Prompt.
Which lines in the records below include the word "computer"? Report each of them in full.

Records shown.
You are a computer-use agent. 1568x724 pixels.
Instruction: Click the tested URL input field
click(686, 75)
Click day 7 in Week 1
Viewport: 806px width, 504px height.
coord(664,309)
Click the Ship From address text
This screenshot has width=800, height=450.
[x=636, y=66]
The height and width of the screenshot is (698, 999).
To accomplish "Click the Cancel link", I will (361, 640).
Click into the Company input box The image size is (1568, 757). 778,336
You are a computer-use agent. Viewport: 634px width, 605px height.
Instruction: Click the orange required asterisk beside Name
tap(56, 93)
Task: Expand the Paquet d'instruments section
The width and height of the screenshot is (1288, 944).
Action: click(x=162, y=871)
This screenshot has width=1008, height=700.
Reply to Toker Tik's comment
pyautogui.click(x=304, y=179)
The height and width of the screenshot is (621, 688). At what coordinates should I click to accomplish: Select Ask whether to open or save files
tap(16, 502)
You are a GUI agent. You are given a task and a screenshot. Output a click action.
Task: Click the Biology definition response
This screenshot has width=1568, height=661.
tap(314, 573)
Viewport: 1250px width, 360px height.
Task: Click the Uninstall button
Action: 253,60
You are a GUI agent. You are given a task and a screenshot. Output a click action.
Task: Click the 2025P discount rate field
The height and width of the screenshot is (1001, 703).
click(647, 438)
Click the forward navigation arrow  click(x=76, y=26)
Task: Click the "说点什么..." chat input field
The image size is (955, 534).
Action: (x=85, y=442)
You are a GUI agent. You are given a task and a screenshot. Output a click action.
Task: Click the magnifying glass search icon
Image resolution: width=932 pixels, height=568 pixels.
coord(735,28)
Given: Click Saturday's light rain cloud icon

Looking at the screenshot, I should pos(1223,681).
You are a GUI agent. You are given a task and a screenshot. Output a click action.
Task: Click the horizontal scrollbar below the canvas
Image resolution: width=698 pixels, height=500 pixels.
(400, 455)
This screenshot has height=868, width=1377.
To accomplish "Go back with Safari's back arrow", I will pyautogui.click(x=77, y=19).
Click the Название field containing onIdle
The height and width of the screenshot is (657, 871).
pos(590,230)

Result of the task.
You are a computer-use agent. 1568x724 pixels.
You are a computer-use agent. Viewport: 634px width, 605px height.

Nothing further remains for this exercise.